What to produce — Repeat the entries below exactly. Drop the pictures.

---+---

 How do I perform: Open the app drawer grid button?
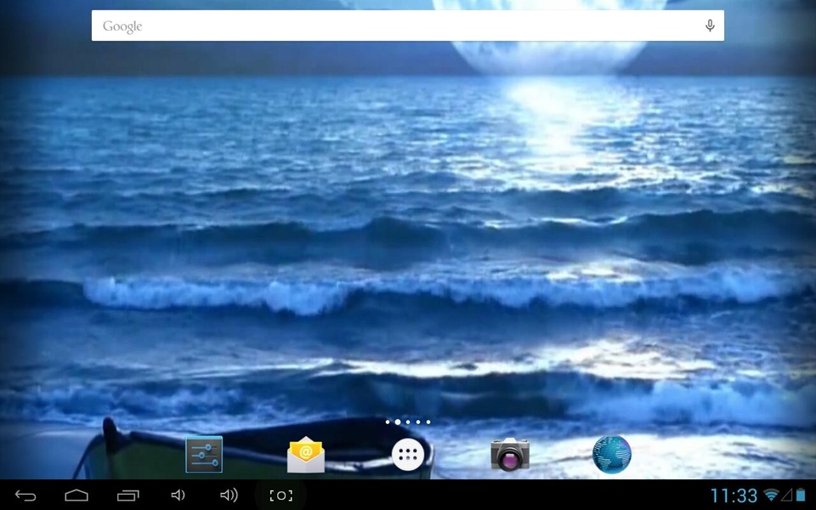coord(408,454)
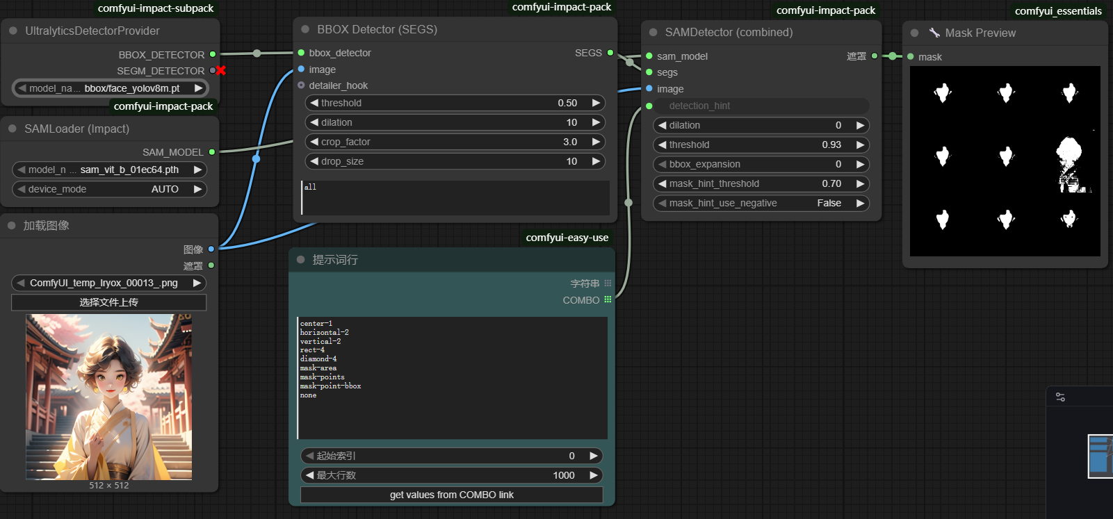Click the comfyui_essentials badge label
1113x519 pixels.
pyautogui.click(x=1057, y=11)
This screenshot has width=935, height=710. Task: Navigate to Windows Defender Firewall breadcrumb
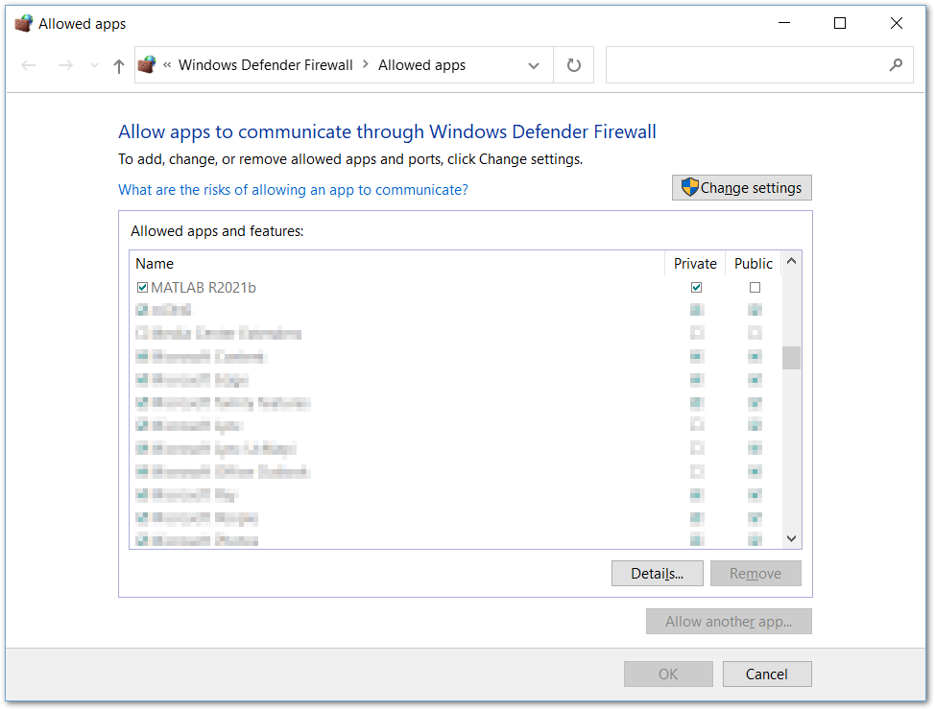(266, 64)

---+---

Problem solution —
 How do I perform: Open the app drawer grid button?
coord(408,454)
Click the comfyui_essentials badge label
1113x519 pixels.
pyautogui.click(x=1057, y=11)
This screenshot has width=935, height=710. Task: Navigate to Windows Defender Firewall breadcrumb
(266, 64)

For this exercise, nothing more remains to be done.